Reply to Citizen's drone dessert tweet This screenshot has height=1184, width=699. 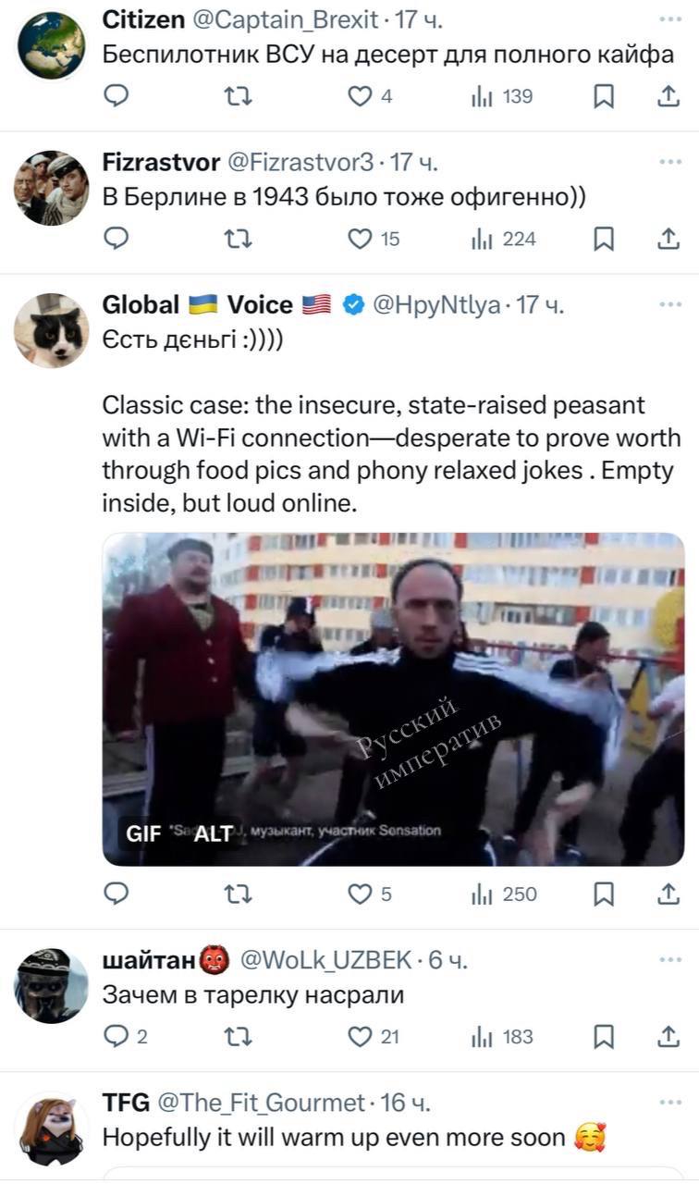pyautogui.click(x=116, y=96)
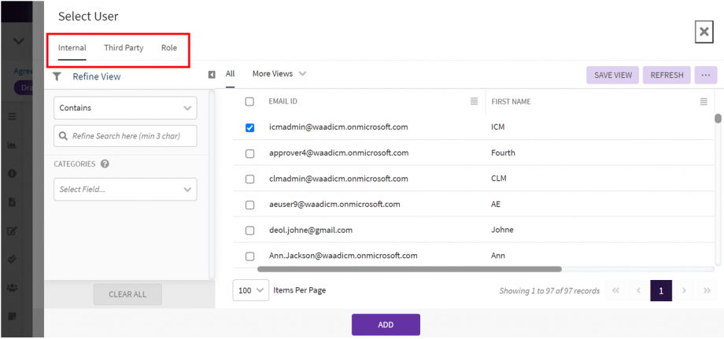Uncheck the icmadmin@waadicm.onmicrosoft.com checkbox
Viewport: 724px width, 339px height.
point(250,127)
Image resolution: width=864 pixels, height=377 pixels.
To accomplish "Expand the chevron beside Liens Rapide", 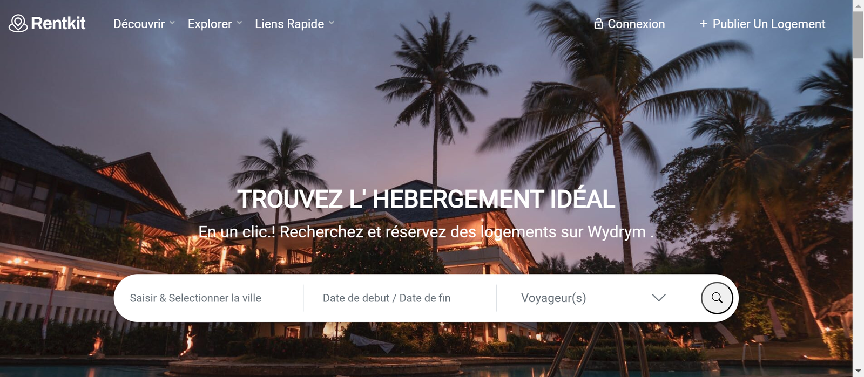I will click(x=332, y=23).
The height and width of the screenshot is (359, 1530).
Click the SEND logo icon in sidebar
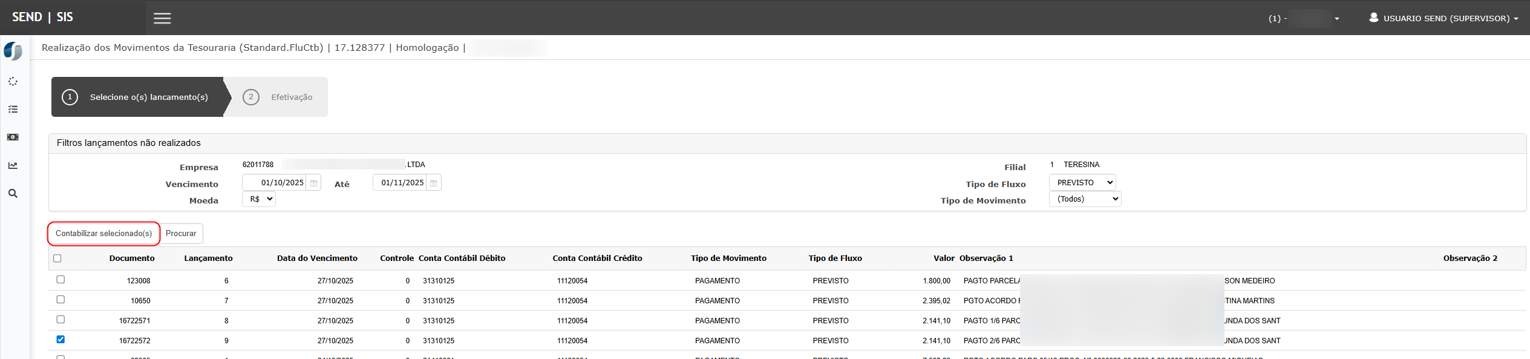(13, 51)
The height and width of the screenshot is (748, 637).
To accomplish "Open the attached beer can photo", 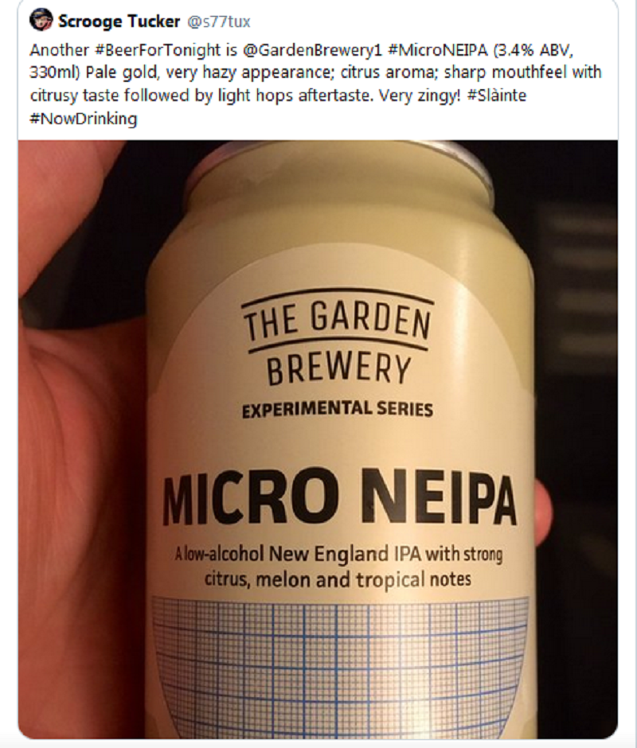I will pyautogui.click(x=318, y=439).
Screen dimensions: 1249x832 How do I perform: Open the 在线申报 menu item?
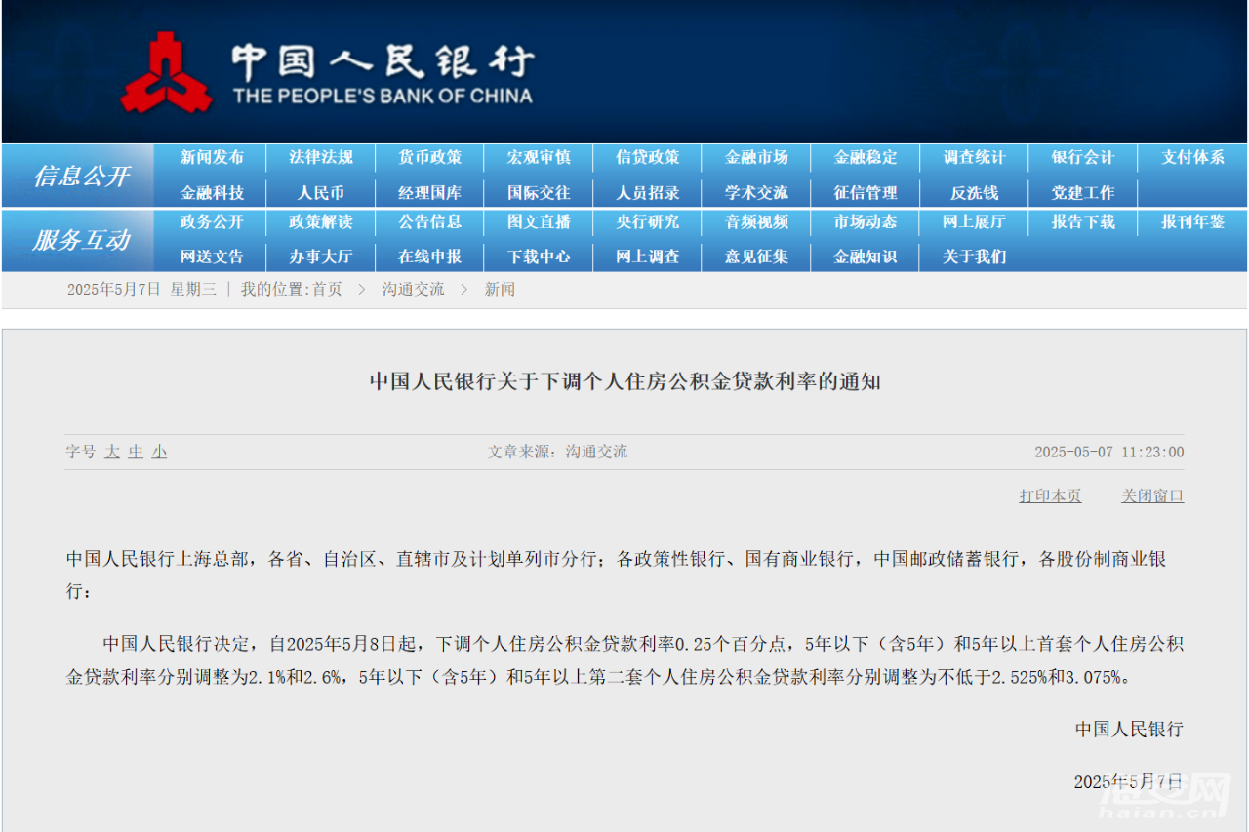tap(429, 257)
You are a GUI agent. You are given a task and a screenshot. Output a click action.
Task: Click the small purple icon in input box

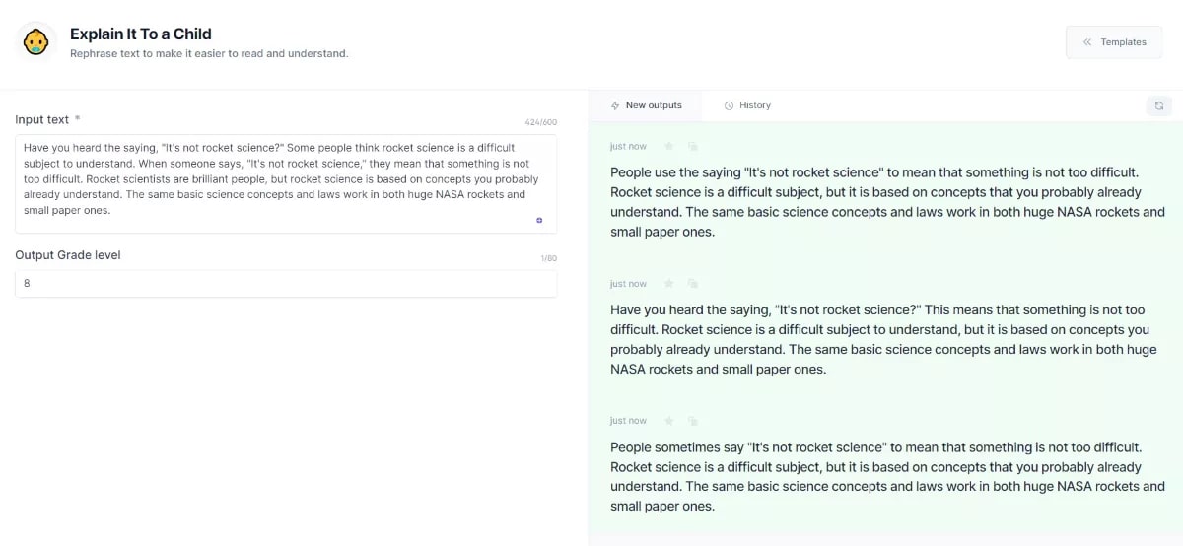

→ **About this task**
The line containing "You are a GUI" and all lines after it, through the last line of the records, should be returned exactly. Omit the pictures.

→ **Result of this task**
You are a GUI agent. You are given a task and a screenshot. Output a click action.
Task: Click the small purple icon in input box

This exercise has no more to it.